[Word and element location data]
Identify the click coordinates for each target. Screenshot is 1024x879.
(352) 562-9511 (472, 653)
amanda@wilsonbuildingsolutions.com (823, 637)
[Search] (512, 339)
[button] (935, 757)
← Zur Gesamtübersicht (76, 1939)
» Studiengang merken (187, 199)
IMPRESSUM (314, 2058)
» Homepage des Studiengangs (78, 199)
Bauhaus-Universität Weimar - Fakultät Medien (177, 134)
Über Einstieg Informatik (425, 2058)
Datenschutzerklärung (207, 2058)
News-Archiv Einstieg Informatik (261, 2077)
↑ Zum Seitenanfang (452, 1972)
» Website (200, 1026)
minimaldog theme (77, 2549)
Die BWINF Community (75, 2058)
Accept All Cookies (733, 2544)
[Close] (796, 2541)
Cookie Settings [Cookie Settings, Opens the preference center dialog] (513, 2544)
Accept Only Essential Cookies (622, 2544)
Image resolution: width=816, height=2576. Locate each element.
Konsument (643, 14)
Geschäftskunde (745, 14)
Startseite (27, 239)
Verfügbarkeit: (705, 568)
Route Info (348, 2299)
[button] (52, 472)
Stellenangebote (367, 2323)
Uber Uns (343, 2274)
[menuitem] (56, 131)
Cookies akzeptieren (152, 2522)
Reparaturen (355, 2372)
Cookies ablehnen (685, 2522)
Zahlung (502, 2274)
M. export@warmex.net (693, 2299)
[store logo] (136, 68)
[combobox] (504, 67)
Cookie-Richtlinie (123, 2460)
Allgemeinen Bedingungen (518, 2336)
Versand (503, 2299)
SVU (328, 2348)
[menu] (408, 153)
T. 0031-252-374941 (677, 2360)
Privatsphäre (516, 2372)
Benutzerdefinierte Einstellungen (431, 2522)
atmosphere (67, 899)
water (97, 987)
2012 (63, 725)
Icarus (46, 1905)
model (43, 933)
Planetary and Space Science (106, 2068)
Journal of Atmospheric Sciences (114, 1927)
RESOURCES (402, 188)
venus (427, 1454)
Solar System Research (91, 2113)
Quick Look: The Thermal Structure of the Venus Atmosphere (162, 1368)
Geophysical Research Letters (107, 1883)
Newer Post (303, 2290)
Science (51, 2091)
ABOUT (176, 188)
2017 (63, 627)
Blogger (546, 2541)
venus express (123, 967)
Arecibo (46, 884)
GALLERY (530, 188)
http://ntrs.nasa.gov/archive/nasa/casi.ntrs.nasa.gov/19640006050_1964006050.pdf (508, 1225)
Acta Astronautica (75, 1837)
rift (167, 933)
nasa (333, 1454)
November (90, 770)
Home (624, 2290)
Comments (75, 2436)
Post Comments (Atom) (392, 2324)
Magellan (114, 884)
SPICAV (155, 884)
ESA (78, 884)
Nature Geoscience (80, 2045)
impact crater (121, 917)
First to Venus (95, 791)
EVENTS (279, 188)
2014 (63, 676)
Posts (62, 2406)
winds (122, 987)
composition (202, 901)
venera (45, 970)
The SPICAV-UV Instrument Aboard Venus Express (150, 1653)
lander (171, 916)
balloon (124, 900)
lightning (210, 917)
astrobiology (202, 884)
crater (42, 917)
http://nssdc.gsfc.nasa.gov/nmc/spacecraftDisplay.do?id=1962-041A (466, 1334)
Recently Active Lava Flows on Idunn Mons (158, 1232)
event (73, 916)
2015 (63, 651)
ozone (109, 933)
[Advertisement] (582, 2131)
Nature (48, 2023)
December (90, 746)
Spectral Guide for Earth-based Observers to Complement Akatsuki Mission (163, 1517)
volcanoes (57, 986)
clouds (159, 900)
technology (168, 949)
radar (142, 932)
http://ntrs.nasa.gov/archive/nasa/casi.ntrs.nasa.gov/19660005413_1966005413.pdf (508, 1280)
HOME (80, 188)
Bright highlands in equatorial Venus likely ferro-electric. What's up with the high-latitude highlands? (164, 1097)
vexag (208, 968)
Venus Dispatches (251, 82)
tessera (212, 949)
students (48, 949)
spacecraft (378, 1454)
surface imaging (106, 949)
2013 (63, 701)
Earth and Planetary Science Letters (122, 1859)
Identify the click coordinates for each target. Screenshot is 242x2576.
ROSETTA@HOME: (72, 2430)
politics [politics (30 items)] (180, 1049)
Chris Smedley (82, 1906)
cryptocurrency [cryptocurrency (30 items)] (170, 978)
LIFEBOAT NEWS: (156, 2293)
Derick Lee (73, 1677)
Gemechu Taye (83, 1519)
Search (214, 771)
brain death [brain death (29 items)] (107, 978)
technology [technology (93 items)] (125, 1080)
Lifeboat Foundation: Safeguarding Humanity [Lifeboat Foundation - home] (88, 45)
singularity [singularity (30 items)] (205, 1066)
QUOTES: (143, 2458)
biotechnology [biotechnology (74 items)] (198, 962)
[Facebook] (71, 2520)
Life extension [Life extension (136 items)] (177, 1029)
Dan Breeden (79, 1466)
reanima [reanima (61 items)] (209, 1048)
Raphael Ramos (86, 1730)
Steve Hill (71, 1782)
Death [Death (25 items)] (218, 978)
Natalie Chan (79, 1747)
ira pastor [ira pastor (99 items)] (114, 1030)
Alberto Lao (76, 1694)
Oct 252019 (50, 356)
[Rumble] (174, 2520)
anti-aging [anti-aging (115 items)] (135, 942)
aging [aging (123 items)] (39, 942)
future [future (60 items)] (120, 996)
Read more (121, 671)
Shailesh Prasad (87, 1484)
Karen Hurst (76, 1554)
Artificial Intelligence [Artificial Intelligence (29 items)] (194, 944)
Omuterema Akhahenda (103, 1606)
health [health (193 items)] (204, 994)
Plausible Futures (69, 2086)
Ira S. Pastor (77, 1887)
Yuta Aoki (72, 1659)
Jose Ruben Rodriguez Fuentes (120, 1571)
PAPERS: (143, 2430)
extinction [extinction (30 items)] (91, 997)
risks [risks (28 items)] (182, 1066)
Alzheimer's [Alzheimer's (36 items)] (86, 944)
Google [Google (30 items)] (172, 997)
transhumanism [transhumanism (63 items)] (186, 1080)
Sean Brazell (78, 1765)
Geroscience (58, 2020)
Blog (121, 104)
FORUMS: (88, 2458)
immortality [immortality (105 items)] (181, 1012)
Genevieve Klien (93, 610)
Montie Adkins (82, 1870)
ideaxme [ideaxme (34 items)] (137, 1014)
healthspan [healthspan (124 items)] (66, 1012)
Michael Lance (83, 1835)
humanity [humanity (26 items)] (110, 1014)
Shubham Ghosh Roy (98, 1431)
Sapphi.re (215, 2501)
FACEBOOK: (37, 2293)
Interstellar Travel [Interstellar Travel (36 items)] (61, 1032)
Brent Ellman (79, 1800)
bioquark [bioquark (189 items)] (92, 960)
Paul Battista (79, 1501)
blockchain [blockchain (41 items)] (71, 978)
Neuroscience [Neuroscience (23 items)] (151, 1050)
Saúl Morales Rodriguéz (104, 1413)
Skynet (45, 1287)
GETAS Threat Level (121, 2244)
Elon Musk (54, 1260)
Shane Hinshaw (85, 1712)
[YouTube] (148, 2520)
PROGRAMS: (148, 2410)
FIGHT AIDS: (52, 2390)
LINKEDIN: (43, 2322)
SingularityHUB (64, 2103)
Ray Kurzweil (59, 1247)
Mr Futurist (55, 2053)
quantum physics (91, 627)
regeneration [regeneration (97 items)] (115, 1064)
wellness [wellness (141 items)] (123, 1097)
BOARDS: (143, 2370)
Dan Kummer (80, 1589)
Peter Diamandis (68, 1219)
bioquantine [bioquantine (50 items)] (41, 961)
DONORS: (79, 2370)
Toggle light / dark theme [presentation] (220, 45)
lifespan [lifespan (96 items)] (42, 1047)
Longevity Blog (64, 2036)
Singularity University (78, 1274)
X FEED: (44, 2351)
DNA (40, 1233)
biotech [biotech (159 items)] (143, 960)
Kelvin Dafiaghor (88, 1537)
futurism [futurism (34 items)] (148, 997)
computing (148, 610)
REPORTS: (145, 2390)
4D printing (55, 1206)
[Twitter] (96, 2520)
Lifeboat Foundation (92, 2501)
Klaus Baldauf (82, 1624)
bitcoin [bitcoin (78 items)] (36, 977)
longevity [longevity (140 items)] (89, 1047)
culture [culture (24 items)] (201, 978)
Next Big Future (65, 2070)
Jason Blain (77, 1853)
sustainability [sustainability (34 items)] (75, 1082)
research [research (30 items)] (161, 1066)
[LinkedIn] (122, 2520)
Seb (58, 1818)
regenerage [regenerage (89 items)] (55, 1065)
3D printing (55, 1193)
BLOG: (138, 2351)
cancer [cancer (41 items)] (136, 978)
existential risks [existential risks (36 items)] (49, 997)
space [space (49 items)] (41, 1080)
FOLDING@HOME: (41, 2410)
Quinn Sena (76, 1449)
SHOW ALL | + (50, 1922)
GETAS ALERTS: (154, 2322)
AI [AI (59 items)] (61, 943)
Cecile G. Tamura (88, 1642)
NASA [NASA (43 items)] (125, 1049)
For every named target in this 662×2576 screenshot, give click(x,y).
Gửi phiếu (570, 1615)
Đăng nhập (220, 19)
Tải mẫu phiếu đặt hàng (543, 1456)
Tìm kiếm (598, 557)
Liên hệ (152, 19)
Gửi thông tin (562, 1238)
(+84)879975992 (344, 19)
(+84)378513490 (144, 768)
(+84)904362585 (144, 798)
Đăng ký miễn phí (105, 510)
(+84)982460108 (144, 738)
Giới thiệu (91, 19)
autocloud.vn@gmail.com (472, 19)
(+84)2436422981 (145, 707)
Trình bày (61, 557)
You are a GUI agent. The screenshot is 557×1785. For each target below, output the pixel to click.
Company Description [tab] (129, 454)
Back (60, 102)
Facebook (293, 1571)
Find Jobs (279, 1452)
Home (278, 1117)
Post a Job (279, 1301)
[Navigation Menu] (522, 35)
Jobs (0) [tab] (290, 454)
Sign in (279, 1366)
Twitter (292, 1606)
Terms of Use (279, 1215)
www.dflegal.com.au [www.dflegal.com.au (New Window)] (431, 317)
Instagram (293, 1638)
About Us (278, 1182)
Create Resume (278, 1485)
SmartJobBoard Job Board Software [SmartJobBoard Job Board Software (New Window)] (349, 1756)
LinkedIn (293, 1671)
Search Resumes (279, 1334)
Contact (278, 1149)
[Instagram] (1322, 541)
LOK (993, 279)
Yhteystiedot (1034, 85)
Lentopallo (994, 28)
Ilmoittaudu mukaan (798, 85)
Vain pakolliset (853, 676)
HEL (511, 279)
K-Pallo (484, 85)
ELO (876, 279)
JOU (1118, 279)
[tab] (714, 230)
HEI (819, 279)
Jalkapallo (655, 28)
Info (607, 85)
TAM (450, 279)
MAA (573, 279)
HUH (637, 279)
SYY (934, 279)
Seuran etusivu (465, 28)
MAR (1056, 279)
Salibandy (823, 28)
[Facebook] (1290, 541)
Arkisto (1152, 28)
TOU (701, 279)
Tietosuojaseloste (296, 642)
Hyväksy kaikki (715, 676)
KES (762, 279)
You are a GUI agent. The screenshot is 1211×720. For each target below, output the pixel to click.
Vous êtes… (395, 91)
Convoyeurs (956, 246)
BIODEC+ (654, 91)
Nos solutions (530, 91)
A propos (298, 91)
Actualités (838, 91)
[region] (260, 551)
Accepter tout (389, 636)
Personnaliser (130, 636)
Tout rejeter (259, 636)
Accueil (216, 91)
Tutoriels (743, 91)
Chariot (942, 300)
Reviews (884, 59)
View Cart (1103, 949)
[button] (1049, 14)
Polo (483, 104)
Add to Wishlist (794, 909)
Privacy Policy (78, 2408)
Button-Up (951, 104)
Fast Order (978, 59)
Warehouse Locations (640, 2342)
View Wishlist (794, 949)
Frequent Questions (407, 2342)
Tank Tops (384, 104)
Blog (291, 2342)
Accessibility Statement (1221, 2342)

Exercise requirements :: Can you rewrite the records that begin at the line with "Terms of Use (279, 1215)" and end after the line with "Tietosuojaseloste (296, 642)", swapping "Salibandy" for "Koripallo" and leaving everything else as it is?

Solution ::
Terms of Use (279, 1215)
www.dflegal.com.au [www.dflegal.com.au (New Window)] (431, 317)
Instagram (293, 1638)
About Us (278, 1182)
Create Resume (278, 1485)
SmartJobBoard Job Board Software [SmartJobBoard Job Board Software (New Window)] (349, 1756)
LinkedIn (293, 1671)
Search Resumes (279, 1334)
Contact (278, 1149)
[Instagram] (1322, 541)
LOK (993, 279)
Yhteystiedot (1034, 85)
Lentopallo (994, 28)
Ilmoittaudu mukaan (798, 85)
Vain pakolliset (853, 676)
HEL (511, 279)
K-Pallo (484, 85)
ELO (876, 279)
JOU (1118, 279)
[tab] (714, 230)
HEI (819, 279)
Jalkapallo (655, 28)
Info (607, 85)
TAM (450, 279)
MAA (573, 279)
HUH (637, 279)
SYY (934, 279)
Seuran etusivu (465, 28)
MAR (1056, 279)
Koripallo (823, 28)
[Facebook] (1290, 541)
Arkisto (1152, 28)
TOU (701, 279)
Tietosuojaseloste (296, 642)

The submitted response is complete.